Ink jet printer nozzle plate and process therefor
Abstract
The invention provides a printhead for an ink jet printer and a method for making a printhead for an ink jet printer. The printhead includes a semiconductor substrate containing ink ejection devices and a dry-etched ink via therein. A first photo-imaged polymer layer is applied to the semiconductor substrate, the first photo-imaged polymer layer being patterned and developed to contain ink flow chambers and ink flow channels corresponding to the ink ejection devices on the semiconductor substrate. A second photo-imaged polymer layer is applied to the first photo-imaged polymer layer. The second photo-imaged polymer layer is patterned and developed to contain nozzle holes corresponding to the ink chambers in the first photo-imaged polymer layer and corresponding to the ink ejection devices on the semiconductor substrate.

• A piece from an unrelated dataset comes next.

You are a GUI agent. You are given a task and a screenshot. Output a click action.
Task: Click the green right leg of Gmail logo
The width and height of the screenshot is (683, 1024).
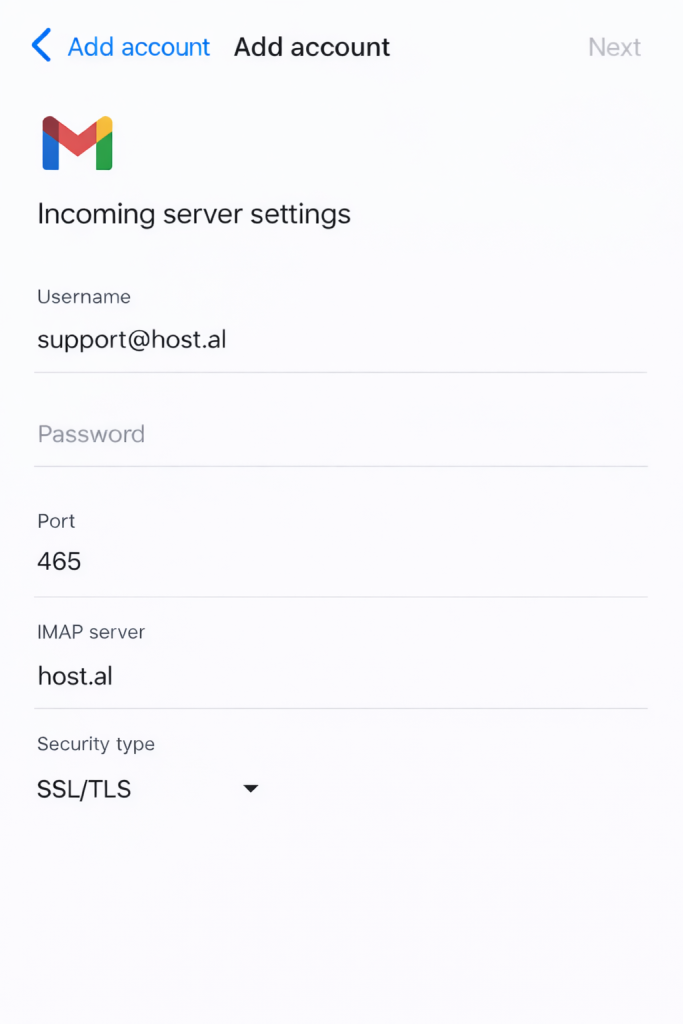click(104, 153)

The invention provides increased printhead manufacturing accuracy and elimination of alignment and adhesive attachment of a separate nozzle plate to an ink jet heater chip.
Claims
exact text as granted — not AI-modifiedWhat is claimed is:
1. A printhead for an ink jet printer, comprising a silicon semiconductor substrate containing ink ejection devices and a dry-etched ink via therein, a first photo-imaged polymer layer applied to the semiconductor substrate, the first photo-imaged polymer layer being patterned and developed to contain ink flow chambers and ink flow channels corresponding to the ink ejection devices on the semiconductor substrate and a second photo-imaged polymer layer applied to the first photo-imaged polymer layer, the second photo-imaged polymer layer being patterned and developed to contain nozzle holes corresponding to the ink chambers in the first photo-imaged polymer layer and corresponding to the ink ejection devices on the semiconductor substrate.
2. The printhead of claim 1 wherein the first polymer layer comprises a spin-coated photoresist layer.

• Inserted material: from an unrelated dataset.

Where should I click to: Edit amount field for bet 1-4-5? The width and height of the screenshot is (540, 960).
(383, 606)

3. The printhead of claim 2 wherein the first polymer layer has a thickness ranging from about 2 to about 75 microns.
4. The printhead of claim 1 wherein the second polymer layer comprises a spin-coated photoresist layer.
5. The printhead of claim 4 wherein the second polymer layer has a thickness ranging from about 2 to about 75 microns.
6. The printhead of claim 1 wherein the ink ejection devices comprise heater resistors.
7. The printhead of claim 1 wherein the ink ejection devices comprise piezoelectric devices.
8. The printhead of claim 1 wherein the first polymer layer has a thickness ranging from about 2 to about 75 microns.
9. The printhead of claim 1 wherein the second polymer layer has a thickness ranging from about 2 to about 75 microns.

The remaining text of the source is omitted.